▸ WORK TO COMPLETE:
Pictures aside, please retype the whole listing word for word.

▸ TASK DATA:
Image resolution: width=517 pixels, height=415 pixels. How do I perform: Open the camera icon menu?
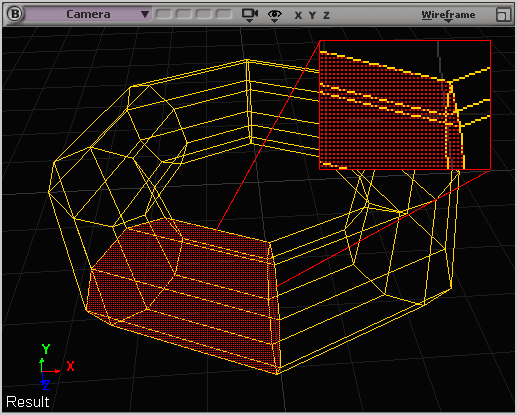[x=250, y=15]
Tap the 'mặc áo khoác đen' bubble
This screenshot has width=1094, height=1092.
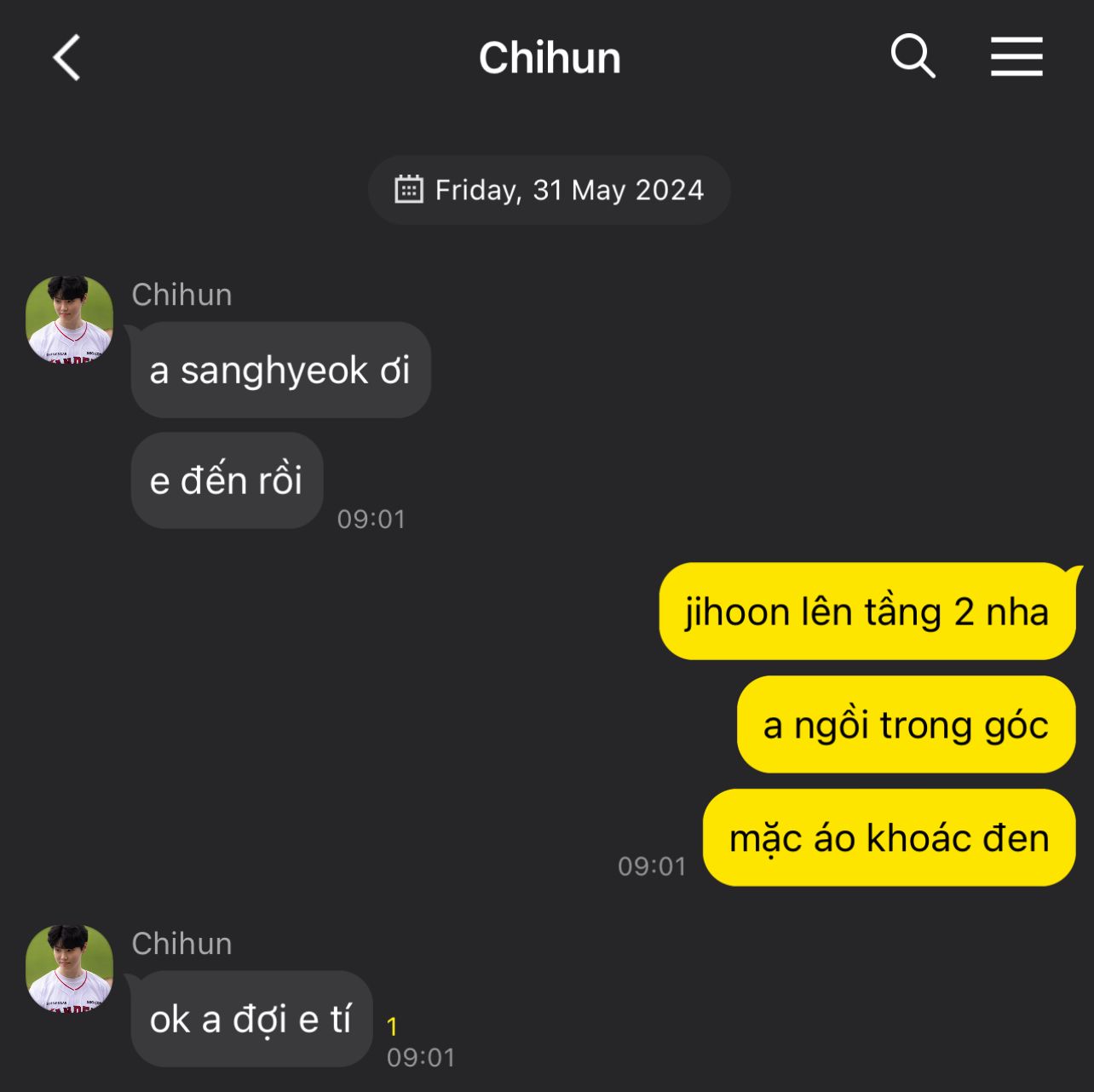point(890,837)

▸ YOUR SOLUTION:
Image resolution: width=517 pixels, height=415 pixels. How do I perform: Open the camera icon menu?
[x=250, y=15]
Tap the 'mặc áo khoác đen' bubble
This screenshot has width=1094, height=1092.
point(890,837)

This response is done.